(Aim of the exercise):
Your output is the line containing "Improve Home Comfort" plus all lines after it to the end of the records, reproduced exactly, with nothing else.

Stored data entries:

◆ ◆ ◆ ◆

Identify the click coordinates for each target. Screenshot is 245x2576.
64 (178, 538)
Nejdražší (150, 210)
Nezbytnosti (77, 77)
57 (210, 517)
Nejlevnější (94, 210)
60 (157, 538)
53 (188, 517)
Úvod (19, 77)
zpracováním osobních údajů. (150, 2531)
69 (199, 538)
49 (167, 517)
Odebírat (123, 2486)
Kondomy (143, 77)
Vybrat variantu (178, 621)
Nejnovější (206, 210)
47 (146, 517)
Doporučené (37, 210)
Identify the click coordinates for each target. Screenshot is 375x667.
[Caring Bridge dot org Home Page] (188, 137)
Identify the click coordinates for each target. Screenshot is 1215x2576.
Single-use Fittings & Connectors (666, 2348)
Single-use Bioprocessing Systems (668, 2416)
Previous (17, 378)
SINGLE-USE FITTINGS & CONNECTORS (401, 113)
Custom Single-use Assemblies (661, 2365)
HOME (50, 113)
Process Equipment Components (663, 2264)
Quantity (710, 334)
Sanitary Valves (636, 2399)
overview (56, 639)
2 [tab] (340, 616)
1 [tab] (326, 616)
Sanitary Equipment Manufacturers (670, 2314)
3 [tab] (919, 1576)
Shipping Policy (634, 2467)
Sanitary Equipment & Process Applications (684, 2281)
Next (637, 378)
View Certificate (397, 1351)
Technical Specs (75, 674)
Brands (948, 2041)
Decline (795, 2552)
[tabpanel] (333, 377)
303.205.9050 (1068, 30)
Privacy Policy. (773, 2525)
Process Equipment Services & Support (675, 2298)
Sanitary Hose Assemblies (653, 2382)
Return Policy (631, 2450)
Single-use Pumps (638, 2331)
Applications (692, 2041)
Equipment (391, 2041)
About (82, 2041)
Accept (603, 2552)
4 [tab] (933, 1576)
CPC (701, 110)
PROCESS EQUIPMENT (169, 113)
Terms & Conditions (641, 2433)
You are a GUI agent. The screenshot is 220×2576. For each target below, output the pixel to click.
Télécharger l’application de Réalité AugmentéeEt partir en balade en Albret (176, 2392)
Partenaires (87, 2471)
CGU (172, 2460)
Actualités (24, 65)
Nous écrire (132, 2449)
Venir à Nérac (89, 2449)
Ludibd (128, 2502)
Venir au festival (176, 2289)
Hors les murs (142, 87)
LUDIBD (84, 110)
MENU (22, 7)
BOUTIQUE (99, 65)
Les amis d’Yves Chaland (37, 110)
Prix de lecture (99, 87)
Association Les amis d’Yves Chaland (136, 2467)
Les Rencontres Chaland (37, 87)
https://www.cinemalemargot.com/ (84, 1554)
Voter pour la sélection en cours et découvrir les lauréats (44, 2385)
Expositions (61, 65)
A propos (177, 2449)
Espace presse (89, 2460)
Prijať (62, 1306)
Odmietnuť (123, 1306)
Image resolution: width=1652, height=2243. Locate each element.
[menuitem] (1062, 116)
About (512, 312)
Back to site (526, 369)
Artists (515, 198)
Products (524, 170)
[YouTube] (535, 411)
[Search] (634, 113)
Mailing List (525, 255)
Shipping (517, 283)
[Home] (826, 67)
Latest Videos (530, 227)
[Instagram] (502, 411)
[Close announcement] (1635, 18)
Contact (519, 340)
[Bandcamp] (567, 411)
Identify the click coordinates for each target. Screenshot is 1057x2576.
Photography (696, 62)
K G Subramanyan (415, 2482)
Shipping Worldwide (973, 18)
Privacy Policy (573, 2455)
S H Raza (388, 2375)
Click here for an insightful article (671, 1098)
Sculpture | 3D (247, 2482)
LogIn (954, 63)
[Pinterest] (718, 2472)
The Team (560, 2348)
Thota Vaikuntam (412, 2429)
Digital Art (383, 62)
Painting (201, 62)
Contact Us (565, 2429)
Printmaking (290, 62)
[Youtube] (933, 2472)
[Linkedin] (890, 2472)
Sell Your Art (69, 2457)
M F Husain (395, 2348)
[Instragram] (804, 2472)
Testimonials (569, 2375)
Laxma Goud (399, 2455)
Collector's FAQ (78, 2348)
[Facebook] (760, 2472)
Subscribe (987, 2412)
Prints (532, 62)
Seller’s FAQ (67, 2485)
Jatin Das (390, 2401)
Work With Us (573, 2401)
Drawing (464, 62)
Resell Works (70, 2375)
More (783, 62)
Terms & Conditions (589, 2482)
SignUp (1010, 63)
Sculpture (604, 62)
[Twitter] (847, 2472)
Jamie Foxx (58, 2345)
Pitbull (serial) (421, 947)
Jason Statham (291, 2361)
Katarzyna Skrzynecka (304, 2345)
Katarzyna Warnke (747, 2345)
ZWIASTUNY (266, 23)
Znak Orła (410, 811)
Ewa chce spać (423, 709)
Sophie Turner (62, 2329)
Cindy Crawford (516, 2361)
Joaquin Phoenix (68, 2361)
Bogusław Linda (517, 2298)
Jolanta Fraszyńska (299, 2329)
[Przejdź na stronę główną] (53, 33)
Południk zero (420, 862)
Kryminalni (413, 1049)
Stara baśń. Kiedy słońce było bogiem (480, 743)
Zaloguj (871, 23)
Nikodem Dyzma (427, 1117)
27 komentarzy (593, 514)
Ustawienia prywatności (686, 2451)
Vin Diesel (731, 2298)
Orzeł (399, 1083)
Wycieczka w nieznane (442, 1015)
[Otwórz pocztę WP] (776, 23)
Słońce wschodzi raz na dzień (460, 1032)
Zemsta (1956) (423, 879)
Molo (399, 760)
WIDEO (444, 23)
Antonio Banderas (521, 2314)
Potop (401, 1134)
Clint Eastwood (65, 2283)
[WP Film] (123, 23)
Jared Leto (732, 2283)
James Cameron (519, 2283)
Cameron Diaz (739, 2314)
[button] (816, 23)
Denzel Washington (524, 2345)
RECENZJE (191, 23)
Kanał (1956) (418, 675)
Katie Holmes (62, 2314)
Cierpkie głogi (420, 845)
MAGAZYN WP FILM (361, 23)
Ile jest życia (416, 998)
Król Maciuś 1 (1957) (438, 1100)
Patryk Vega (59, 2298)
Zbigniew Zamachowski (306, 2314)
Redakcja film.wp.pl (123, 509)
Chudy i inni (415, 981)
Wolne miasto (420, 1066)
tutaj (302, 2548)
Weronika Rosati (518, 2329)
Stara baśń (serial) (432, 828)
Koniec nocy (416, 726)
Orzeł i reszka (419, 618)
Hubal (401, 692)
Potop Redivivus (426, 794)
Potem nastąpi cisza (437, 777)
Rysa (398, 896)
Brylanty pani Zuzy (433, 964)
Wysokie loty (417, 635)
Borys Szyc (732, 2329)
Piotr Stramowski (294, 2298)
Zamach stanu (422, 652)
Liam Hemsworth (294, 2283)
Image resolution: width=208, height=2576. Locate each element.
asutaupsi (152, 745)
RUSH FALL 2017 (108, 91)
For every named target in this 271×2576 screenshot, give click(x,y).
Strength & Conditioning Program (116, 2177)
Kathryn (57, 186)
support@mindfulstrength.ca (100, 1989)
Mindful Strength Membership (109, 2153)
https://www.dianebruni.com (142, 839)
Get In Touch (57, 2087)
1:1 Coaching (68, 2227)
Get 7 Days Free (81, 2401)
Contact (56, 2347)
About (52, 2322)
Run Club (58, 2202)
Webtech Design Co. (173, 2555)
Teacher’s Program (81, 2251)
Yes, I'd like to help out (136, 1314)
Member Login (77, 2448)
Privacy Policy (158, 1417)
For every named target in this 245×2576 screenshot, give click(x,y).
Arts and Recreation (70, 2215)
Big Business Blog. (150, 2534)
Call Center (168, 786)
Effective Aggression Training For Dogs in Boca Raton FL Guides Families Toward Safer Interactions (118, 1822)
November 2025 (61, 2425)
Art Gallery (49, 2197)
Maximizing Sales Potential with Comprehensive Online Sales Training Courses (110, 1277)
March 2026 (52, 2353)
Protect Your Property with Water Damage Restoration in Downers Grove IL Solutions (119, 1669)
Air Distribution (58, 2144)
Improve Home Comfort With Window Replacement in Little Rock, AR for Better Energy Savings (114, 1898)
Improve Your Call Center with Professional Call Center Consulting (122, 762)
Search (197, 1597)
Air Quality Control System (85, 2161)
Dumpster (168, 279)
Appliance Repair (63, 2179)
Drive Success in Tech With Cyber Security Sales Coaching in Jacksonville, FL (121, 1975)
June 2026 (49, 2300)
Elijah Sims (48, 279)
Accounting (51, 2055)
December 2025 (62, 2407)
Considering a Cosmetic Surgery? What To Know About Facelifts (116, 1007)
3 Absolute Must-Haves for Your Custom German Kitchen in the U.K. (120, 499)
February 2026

◆ ◆ ◆ ◆

(Exercise answer):
Improve Home Comfort With Window Replacement in Little Rock, AR for Better Energy Savings (114, 1898)
Improve Your Call Center with Professional Call Center Consulting (122, 762)
Search (197, 1597)
Air Quality Control System (85, 2161)
Dumpster (168, 279)
Appliance Repair (63, 2179)
Drive Success in Tech With Cyber Security Sales Coaching in Jacksonville, FL (121, 1975)
June 2026 (49, 2300)
Elijah Sims (48, 279)
Accounting (51, 2055)
December 2025 (62, 2407)
Considering a Cosmetic Surgery? What To Know About Facelifts (116, 1007)
3 Absolute Must-Haves for Your Custom German Kitchen in the U.K. (120, 499)
February 2026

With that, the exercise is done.